In the saved data entries below, reproduce the lines word for word, from the line containing "You are a computer-use agent. This" through the end of the entries, and leave the pictures out.

Saved data entries
▬▬▬

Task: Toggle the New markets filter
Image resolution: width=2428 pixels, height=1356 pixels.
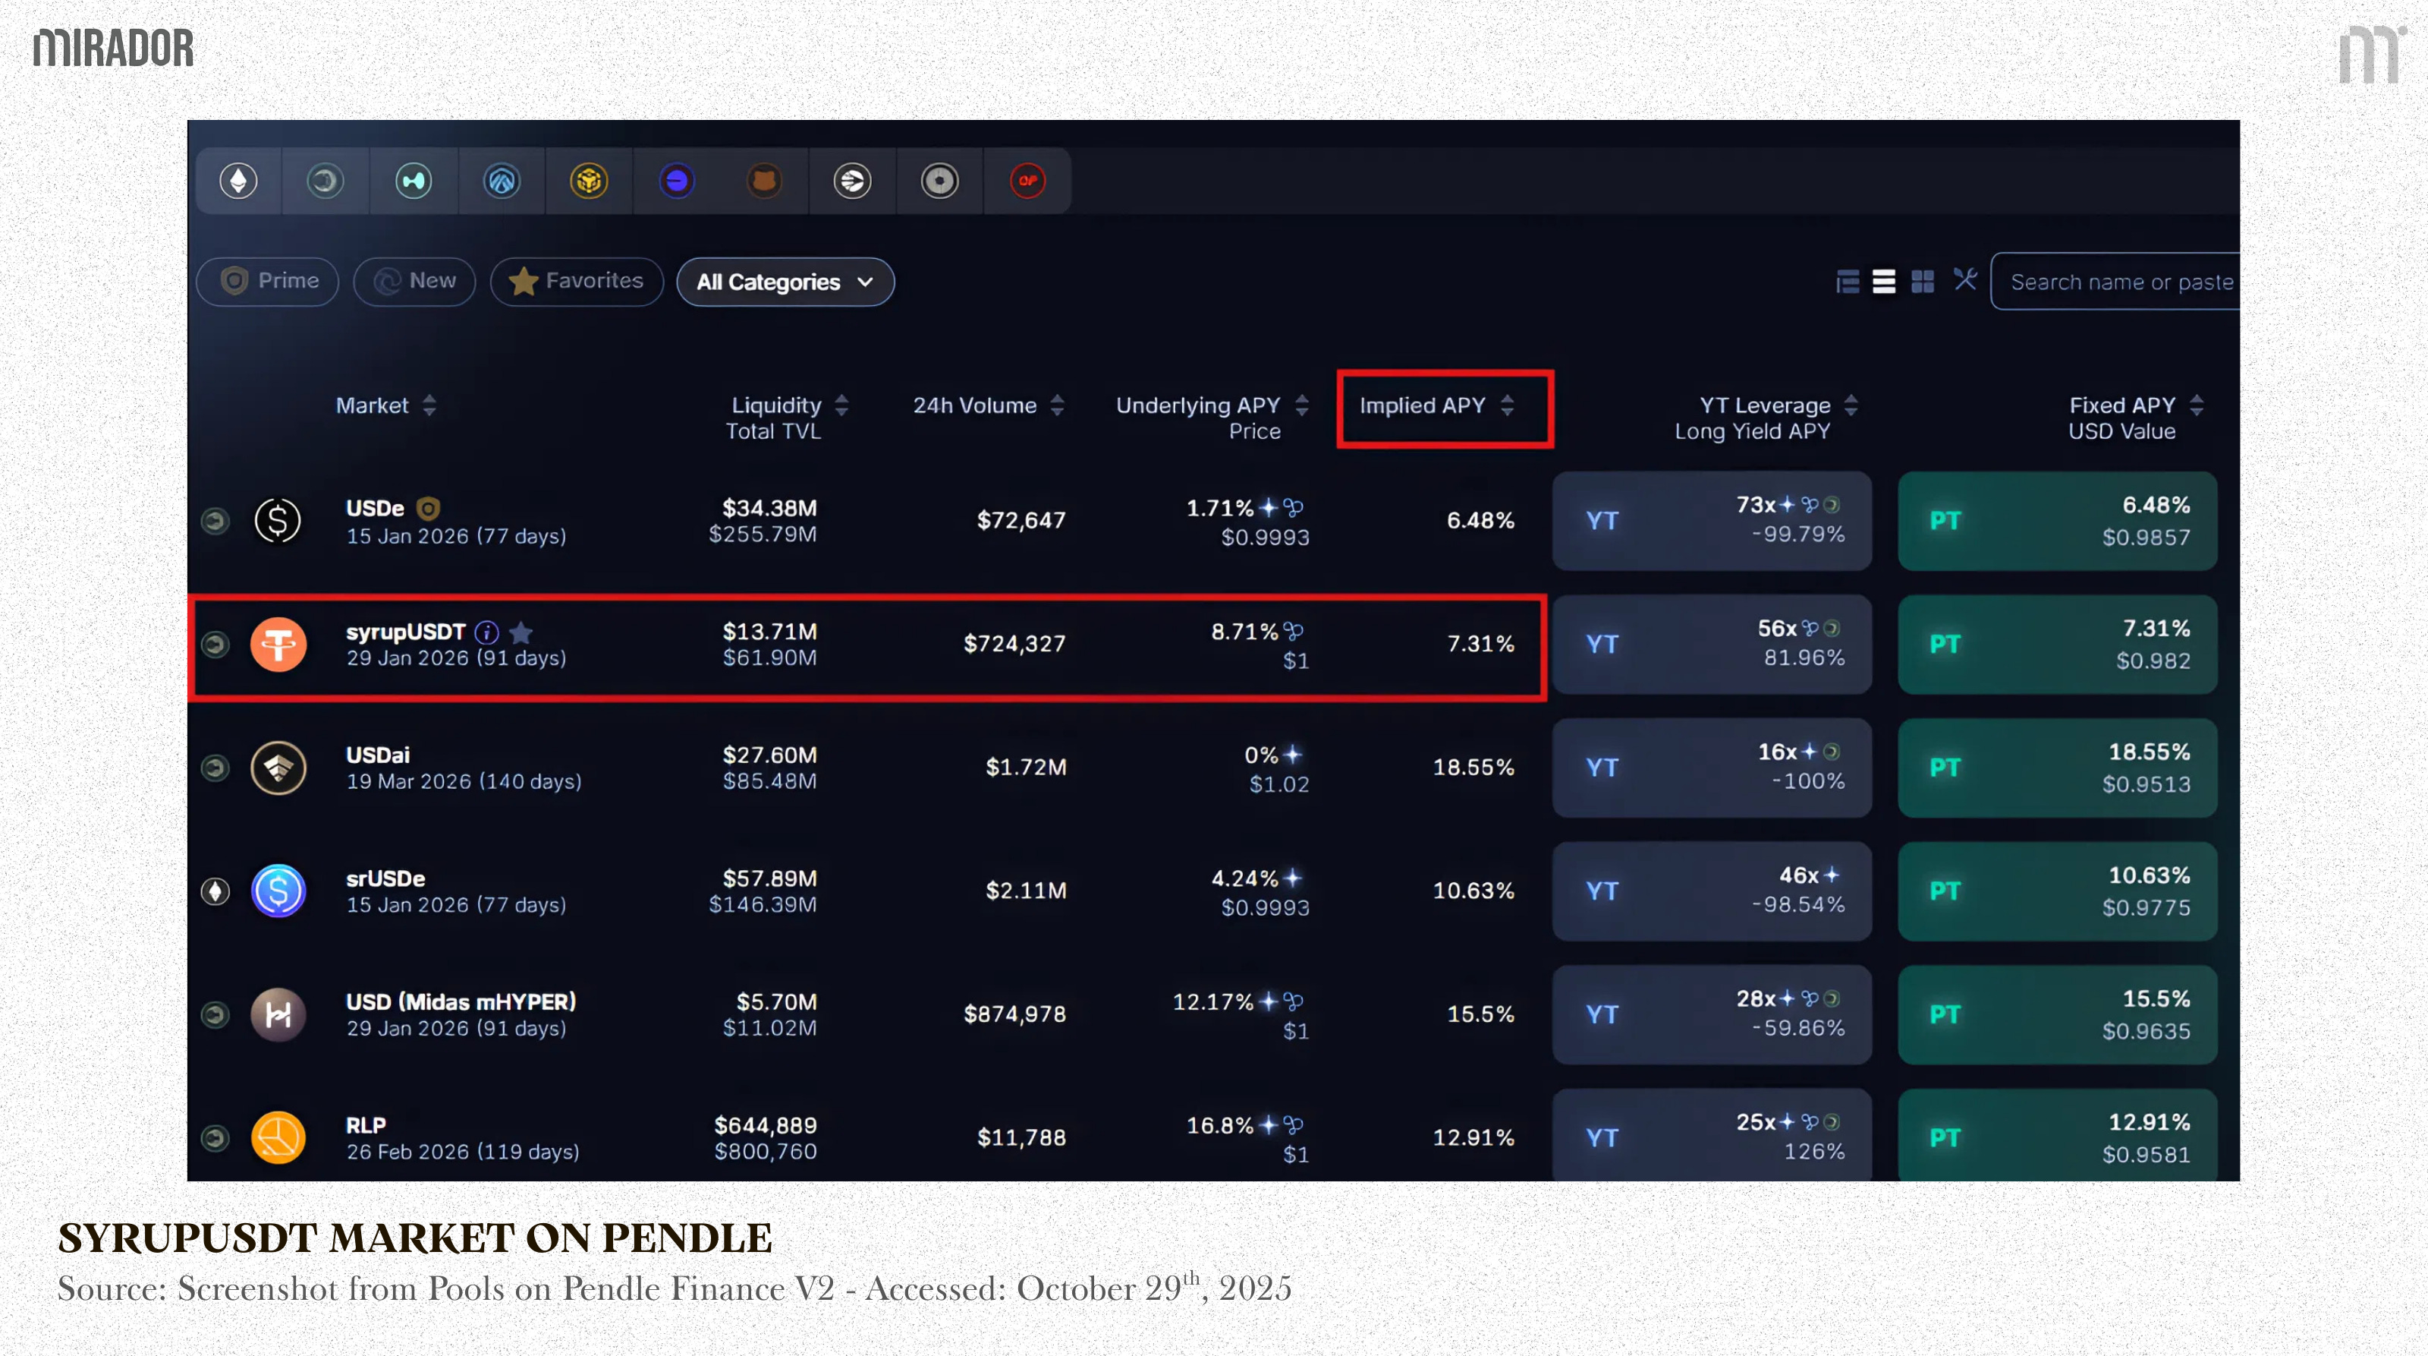Action: pos(415,281)
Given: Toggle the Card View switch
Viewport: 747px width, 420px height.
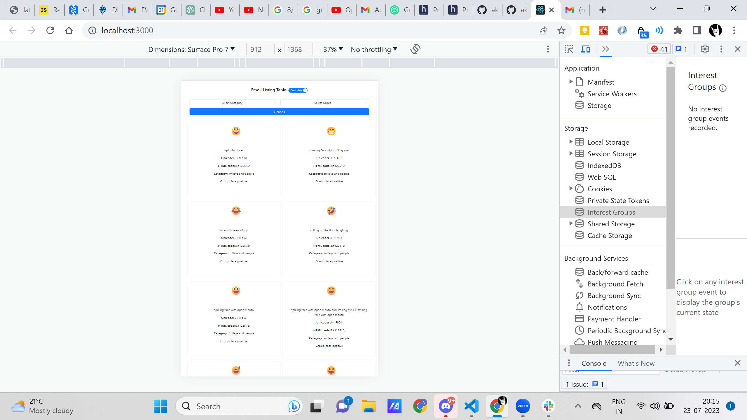Looking at the screenshot, I should coord(298,90).
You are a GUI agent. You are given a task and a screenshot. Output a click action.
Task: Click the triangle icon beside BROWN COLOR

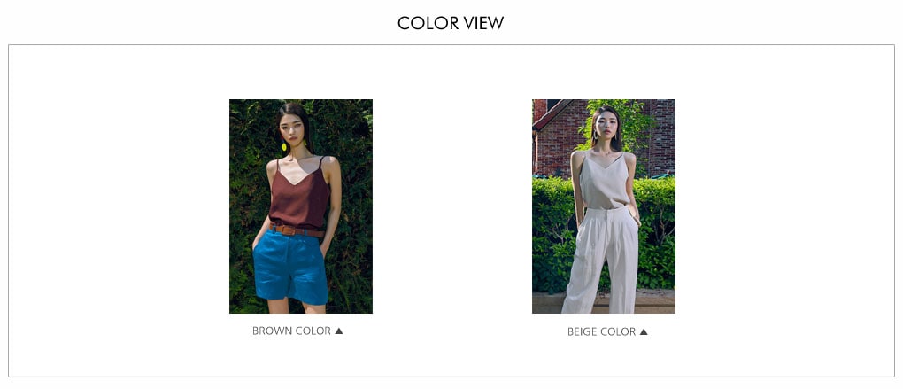click(x=338, y=331)
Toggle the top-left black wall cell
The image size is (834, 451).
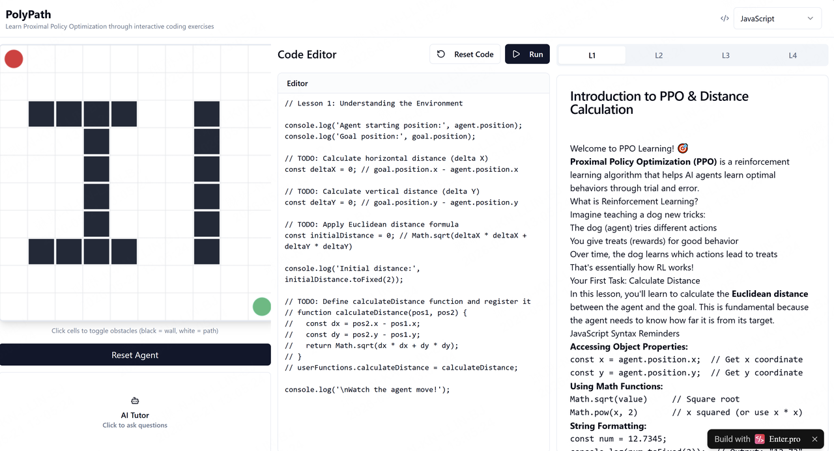pos(41,114)
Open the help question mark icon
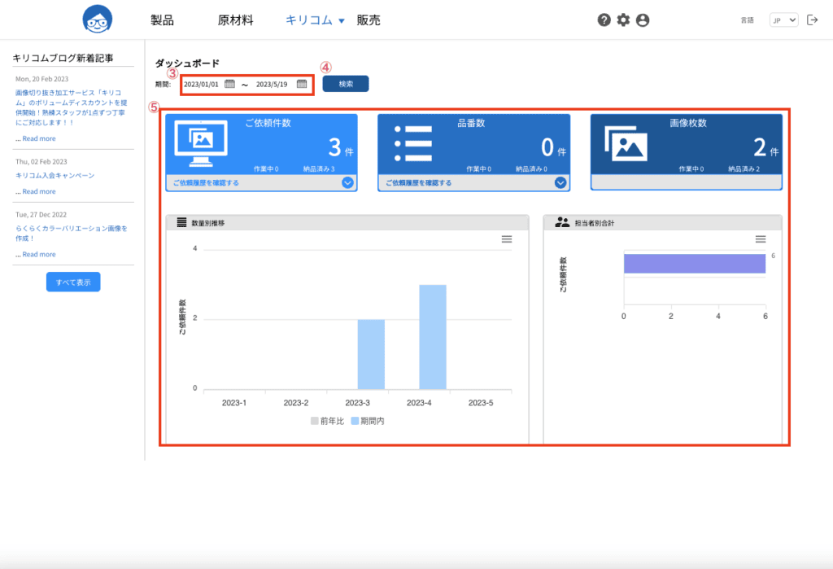The width and height of the screenshot is (833, 569). (x=604, y=20)
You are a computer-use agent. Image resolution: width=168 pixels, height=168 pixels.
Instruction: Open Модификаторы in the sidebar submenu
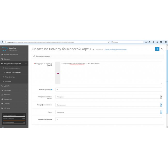(11, 77)
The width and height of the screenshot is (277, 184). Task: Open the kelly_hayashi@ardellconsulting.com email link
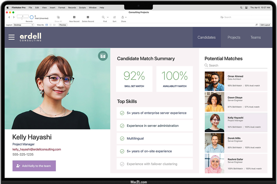tap(37, 149)
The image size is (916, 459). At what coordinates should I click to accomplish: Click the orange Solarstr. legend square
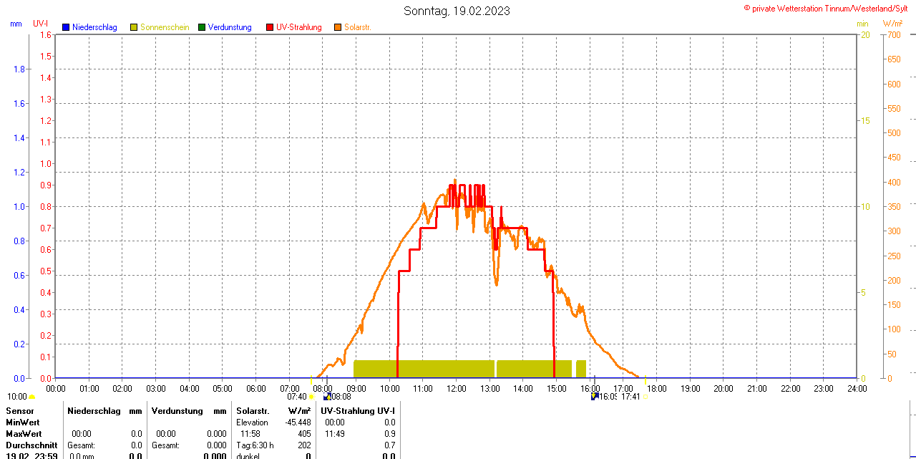coord(338,27)
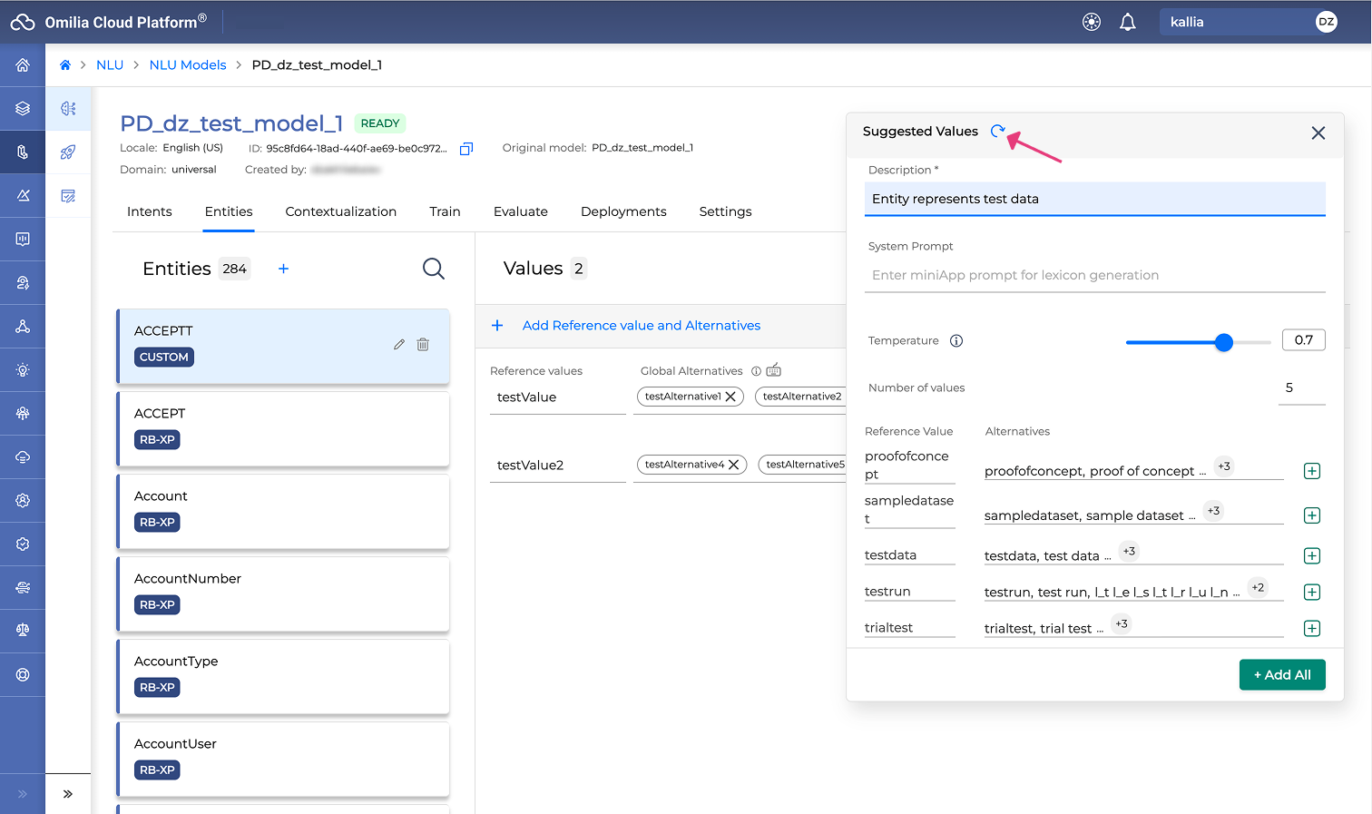Viewport: 1372px width, 814px height.
Task: Add a new entity with the plus icon
Action: point(283,269)
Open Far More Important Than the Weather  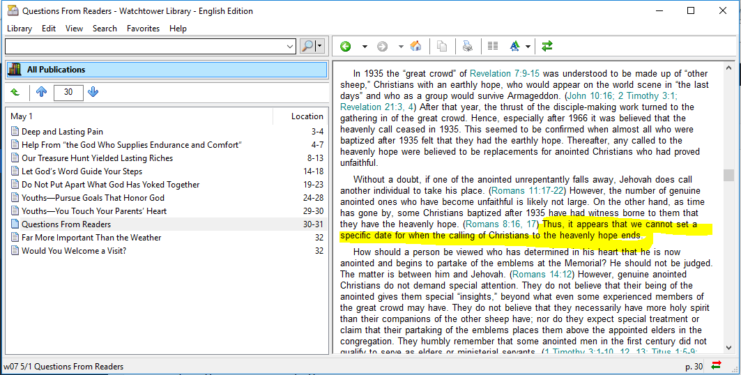[91, 238]
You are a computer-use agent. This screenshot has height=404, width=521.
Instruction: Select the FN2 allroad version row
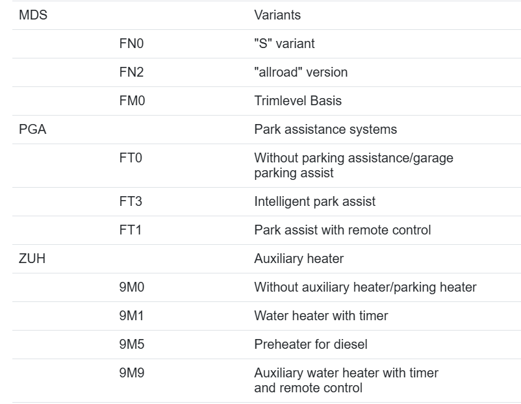pyautogui.click(x=266, y=72)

▬▬▬

▶ _Written solution_:
You are a computer-use agent. This screenshot has height=404, width=521.
Instruction: Select the FN2 allroad version row
pyautogui.click(x=266, y=72)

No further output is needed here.